Is this noise a knocking or rattling and exactly what was done in flushing the oil?

Wow. A brand new Porsche that may (hopefully not…) be ruined because of some lame advice. And since this may be a self-inflicted problem warranty will not apply.

Did you check to see if they put the oil in it when they got done?

I also would like to know who gave you that ridiculous advice and are you not contacting the dealer about the engine noise. You do have a warranty unless this flush nonsense voided it.

Besides how much faster does anyone need a 911 to go anyway.

It was an engineering student at one of the computer workshops I go to. I don’t know what oil was in it before, but I followed the manufacturers advice on 0W40 synthetic. After it was all said and done I think I ended up putting around 10 liters in. It startup up fine initially but around day two I got a rhythmic ticking noise that’s speeds up with the RPMs.

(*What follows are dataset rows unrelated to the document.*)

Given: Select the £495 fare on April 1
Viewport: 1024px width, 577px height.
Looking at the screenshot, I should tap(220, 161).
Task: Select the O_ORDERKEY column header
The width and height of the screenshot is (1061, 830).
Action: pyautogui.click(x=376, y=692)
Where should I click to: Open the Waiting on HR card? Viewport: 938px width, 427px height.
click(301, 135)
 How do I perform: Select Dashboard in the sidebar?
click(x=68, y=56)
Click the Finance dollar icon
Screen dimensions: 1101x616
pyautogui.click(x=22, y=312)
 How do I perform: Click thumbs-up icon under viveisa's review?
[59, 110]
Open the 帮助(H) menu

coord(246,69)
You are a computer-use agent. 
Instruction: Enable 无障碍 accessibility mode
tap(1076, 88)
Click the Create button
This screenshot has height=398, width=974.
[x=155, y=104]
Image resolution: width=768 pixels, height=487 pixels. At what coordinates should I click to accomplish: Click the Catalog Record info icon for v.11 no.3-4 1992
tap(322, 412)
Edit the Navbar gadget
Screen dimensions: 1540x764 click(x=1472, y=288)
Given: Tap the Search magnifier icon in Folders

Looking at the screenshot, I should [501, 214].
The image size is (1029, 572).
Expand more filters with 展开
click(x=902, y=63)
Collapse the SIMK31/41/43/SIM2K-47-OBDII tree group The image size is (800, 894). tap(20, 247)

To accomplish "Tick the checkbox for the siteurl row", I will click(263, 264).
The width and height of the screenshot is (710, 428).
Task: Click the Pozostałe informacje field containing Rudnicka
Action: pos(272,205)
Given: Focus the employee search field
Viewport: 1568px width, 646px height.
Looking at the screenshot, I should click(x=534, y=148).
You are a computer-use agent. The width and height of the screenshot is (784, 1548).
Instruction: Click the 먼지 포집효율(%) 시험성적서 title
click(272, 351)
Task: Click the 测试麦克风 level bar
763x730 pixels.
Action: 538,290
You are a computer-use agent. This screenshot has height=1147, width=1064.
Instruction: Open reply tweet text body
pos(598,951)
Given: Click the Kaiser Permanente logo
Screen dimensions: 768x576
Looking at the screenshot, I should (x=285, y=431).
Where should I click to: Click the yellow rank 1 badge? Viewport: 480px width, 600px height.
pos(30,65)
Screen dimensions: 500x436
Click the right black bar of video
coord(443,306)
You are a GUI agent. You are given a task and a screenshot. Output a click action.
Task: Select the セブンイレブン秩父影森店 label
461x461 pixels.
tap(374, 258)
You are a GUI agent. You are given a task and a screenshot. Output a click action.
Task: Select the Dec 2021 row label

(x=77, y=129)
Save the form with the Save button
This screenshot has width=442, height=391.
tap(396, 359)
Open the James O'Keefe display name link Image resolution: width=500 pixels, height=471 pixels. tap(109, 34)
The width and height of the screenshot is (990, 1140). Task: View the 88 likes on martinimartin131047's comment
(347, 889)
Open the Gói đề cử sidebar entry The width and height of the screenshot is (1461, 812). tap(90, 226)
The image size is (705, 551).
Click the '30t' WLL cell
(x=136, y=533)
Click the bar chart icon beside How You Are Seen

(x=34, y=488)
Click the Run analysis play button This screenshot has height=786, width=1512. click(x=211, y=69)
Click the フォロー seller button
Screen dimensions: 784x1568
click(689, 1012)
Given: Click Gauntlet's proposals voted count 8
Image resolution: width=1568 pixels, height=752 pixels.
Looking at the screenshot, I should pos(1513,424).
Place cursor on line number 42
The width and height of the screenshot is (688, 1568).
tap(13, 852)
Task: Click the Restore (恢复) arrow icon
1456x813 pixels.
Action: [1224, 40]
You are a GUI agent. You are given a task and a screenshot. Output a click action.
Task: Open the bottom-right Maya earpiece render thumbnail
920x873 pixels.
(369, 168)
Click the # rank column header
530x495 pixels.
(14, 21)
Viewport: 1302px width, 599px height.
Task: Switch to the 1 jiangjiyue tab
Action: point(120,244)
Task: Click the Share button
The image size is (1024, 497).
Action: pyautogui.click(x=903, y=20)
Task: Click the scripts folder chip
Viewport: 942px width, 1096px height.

What did you do to ‘flush’ the engine, exactly, please.

And who did the work?

Good tip @VOLVO_V70 I’ll ask the dealer. Do you guys think this is just a lemon? Manufacturer defect of sorts? I’m quite certain it has nothing to do with the flush as we followed standard procedures.

I had heard before that getting physical things stuck in your engine can cause problems when things are rubbing. I wanted to make sure that no particles or perhaps mineral deposits or anything got in the system. I used brand new equipment. We wore gloves. We even distilled the water we ran through it.

Either way, we made sure everything was clean and oil levels were proper afterwards. The fact that it was running for 24 hours has to mean it wasn’t us, right?

Unless they’ve increased the oil capacity in the last couple of years, you may have overfilled. Last I checked the 911 took 9 quarts which works out to around 8-and-a-half liters. That could be wrong - verify with a manual.

And I second what @texases asked. We can’t know what might have gone wrong until we know what you did to it.

Also, if students were experts they’d be the professor. Don’t take advice from engineering students, especially regarding something that’s still under warranty.

You must be trying to entertain us, who would tamper with a 2016 Porsche engine?

I don’t think Porsche would agree, manufactures generally do not approve of additives, cleaning solvents or water in the engines lubrication system.

The engines oil capacity is 7.5 liters.

Hold it!! You ran water through what? The oil system??
Is this for real??

This has to be a troll. Nobody would put water in the oil, would they?

TROLL ALERT!! ‘We even distilled the water’. Right…

Troll or moron; flip a coin.

My first instinct is always that no one on Earth could be this dumb but I’ve thought that several times in the past and been proven wrong.

@kiefer.waight, if engine manufacturers felt that an oil flush was needed they would have the dealer arrange for you to bring the car back to do it. Auto makers build hundreds of thousands of engines that last hundreds of thousands of miles that do not get assaulted by a water based flush. No car manual that I have ever seen has recommended this type of flush. No one that has an inkling about how gasoline engines work would ever think of running water to flush oil. Let the engineering student give you advice on your laptop, but keep him/her away from anything mechanical.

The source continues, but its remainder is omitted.